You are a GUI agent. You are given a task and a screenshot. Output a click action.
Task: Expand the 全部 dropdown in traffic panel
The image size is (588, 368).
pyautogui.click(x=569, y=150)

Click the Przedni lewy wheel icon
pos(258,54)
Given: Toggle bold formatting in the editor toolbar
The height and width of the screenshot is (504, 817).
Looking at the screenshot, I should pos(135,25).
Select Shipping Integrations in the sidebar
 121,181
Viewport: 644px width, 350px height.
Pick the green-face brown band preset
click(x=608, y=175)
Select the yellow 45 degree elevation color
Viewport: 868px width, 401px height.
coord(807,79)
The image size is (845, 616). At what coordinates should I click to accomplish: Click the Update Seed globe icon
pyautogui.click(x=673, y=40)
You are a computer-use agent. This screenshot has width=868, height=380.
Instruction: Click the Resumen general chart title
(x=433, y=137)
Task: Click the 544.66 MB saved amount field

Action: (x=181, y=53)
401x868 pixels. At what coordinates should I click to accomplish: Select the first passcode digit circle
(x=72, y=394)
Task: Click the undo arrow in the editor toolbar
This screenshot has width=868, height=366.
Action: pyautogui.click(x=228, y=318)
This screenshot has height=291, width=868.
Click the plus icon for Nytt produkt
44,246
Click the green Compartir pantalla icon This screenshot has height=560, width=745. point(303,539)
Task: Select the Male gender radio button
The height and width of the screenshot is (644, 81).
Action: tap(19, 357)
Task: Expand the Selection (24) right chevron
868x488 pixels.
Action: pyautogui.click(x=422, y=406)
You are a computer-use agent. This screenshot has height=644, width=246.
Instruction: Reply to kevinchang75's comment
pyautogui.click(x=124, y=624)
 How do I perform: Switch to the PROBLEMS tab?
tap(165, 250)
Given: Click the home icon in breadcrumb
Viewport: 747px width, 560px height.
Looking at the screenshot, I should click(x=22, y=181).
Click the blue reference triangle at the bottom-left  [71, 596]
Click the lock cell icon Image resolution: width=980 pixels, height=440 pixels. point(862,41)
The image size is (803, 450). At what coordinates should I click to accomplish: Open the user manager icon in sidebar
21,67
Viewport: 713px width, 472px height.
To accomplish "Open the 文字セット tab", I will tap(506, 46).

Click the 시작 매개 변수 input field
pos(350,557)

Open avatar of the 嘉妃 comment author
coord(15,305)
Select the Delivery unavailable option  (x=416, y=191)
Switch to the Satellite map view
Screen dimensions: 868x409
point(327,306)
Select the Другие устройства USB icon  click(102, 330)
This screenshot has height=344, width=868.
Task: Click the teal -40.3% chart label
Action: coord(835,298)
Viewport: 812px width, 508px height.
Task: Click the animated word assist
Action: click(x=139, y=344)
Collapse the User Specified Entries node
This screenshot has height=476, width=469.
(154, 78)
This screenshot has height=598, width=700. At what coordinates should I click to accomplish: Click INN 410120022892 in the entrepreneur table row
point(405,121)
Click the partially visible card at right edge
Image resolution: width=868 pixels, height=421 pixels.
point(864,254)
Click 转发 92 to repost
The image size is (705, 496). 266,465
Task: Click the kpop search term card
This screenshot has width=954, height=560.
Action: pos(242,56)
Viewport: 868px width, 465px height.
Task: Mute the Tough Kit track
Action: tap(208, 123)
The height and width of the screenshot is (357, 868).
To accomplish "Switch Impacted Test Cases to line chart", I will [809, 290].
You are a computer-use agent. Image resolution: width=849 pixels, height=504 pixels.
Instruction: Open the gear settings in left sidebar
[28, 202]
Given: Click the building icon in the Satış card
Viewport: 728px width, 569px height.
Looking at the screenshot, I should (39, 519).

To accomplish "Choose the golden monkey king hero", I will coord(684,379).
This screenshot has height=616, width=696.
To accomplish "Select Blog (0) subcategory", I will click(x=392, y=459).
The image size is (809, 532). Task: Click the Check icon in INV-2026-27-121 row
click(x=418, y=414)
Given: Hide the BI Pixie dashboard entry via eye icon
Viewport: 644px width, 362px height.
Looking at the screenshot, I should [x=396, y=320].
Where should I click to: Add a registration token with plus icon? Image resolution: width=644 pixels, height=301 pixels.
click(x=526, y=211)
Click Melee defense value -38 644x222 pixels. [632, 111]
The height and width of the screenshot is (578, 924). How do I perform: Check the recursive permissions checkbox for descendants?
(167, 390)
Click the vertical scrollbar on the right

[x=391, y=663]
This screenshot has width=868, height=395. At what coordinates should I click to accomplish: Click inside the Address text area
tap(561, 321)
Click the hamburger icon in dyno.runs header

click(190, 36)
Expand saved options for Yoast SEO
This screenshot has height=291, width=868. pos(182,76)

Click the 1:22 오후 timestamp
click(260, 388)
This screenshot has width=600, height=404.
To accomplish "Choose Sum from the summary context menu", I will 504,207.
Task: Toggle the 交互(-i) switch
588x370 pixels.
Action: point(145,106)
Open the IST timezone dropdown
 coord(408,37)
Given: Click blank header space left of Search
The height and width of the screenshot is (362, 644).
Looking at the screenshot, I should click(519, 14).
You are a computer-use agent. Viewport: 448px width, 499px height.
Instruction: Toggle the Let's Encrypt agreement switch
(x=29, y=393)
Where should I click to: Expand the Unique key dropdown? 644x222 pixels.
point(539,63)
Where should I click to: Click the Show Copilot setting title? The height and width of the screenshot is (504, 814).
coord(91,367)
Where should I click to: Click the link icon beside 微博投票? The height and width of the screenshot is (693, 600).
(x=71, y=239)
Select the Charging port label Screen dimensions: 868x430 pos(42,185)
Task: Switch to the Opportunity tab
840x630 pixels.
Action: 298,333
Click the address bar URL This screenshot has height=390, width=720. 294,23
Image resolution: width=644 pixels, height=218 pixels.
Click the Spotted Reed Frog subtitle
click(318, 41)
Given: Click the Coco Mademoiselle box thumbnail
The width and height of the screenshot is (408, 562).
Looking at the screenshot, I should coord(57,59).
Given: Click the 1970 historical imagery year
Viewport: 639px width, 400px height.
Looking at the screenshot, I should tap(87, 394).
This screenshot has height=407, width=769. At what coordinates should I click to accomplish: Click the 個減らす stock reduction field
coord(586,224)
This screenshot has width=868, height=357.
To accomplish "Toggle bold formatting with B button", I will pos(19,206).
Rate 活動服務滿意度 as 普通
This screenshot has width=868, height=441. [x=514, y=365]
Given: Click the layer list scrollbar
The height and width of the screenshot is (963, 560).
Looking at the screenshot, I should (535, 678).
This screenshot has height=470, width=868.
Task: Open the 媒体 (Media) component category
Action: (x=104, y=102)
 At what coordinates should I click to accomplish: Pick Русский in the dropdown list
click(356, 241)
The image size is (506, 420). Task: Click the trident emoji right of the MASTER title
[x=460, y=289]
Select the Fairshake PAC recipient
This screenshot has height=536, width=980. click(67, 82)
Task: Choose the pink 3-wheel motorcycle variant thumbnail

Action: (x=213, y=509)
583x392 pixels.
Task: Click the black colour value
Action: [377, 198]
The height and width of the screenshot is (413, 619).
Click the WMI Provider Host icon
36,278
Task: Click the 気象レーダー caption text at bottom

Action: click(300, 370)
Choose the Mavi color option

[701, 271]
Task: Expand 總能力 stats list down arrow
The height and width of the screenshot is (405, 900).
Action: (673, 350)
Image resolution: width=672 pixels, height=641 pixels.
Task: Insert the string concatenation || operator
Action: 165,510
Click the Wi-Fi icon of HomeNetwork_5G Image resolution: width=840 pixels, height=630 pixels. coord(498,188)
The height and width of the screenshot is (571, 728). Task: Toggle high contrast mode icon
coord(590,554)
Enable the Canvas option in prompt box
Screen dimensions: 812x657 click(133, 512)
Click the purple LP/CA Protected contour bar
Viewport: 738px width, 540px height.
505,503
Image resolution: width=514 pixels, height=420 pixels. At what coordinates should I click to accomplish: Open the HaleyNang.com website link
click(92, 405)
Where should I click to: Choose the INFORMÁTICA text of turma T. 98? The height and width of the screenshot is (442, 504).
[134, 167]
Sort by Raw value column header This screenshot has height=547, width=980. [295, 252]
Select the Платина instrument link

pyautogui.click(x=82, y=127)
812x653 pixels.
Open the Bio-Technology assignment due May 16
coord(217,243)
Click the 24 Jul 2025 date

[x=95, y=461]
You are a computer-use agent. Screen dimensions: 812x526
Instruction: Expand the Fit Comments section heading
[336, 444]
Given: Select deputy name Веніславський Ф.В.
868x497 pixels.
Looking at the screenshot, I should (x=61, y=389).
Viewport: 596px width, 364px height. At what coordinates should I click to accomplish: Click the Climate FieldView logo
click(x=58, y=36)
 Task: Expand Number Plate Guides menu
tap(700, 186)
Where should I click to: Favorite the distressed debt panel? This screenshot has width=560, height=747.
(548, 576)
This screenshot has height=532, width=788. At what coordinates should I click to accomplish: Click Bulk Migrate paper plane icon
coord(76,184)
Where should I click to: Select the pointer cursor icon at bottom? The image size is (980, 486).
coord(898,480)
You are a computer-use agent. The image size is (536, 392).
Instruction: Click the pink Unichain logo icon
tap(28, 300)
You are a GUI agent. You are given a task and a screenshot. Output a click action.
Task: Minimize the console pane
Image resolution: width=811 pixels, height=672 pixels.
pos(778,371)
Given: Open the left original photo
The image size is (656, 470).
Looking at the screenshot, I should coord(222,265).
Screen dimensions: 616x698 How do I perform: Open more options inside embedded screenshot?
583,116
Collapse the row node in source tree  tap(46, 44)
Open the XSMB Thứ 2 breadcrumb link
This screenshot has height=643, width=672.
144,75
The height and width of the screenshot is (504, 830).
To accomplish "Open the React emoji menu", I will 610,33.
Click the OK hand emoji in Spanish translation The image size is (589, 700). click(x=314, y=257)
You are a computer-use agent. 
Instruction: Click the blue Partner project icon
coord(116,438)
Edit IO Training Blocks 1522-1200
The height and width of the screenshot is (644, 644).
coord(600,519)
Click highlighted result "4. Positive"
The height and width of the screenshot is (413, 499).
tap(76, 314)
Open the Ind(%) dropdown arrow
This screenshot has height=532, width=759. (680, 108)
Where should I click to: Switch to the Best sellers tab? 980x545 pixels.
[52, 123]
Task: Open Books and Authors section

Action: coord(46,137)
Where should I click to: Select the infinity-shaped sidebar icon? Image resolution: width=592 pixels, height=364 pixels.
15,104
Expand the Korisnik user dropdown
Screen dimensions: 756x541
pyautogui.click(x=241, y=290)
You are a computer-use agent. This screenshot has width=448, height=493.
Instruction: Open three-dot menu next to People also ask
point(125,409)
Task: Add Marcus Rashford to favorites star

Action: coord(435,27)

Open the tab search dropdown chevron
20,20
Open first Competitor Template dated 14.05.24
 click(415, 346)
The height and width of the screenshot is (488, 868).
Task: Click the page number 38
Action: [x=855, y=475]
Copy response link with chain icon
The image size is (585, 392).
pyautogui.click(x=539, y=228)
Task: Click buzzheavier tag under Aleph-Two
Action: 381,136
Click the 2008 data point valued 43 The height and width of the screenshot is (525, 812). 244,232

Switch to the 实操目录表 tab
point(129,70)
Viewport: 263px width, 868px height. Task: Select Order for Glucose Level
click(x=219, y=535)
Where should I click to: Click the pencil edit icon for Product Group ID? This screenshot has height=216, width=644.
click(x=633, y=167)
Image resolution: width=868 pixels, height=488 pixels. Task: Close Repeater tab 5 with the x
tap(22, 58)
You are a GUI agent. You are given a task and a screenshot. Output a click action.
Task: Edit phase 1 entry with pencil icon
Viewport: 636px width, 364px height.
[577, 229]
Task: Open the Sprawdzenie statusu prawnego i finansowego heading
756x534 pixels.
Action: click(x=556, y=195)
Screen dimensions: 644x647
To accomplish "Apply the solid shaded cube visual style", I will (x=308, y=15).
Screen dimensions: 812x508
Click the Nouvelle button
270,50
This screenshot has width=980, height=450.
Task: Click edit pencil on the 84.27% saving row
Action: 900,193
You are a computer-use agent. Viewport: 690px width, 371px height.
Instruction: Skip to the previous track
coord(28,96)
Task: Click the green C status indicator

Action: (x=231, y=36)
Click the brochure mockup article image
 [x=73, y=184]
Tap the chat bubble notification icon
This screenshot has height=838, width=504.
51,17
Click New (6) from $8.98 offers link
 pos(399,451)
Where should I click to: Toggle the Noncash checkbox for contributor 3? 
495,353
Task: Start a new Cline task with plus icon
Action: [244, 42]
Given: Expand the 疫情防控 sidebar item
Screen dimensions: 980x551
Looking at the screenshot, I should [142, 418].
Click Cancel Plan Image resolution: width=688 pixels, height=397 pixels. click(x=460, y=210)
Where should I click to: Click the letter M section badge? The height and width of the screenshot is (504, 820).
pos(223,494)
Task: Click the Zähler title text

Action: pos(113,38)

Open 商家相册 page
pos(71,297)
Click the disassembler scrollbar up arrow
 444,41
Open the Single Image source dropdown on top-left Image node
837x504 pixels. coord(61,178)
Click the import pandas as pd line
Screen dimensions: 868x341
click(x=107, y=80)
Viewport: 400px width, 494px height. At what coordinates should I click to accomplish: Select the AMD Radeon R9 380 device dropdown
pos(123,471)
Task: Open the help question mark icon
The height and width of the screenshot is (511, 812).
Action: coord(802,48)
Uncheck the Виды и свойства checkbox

.....

# YOUR ASSIGNMENT
Beginning at the line above with "Open the tab search dropdown chevron" and finishing at the line with "Screen dimensions: 644x647", return each line exactly and return nothing else.

# RESPONSE TO THIS TASK
Open the tab search dropdown chevron
20,20
Open first Competitor Template dated 14.05.24
 click(415, 346)
The height and width of the screenshot is (488, 868).
Task: Click the page number 38
Action: [x=855, y=475]
Copy response link with chain icon
The image size is (585, 392).
pyautogui.click(x=539, y=228)
Task: Click buzzheavier tag under Aleph-Two
Action: 381,136
Click the 2008 data point valued 43 The height and width of the screenshot is (525, 812). 244,232

Switch to the 实操目录表 tab
point(129,70)
Viewport: 263px width, 868px height. Task: Select Order for Glucose Level
click(x=219, y=535)
Where should I click to: Click the pencil edit icon for Product Group ID? This screenshot has height=216, width=644.
click(x=633, y=167)
Image resolution: width=868 pixels, height=488 pixels. Task: Close Repeater tab 5 with the x
tap(22, 58)
You are a GUI agent. You are given a task and a screenshot. Output a click action.
Task: Edit phase 1 entry with pencil icon
Viewport: 636px width, 364px height.
[577, 229]
Task: Open the Sprawdzenie statusu prawnego i finansowego heading
756x534 pixels.
Action: click(x=556, y=195)
Screen dimensions: 644x647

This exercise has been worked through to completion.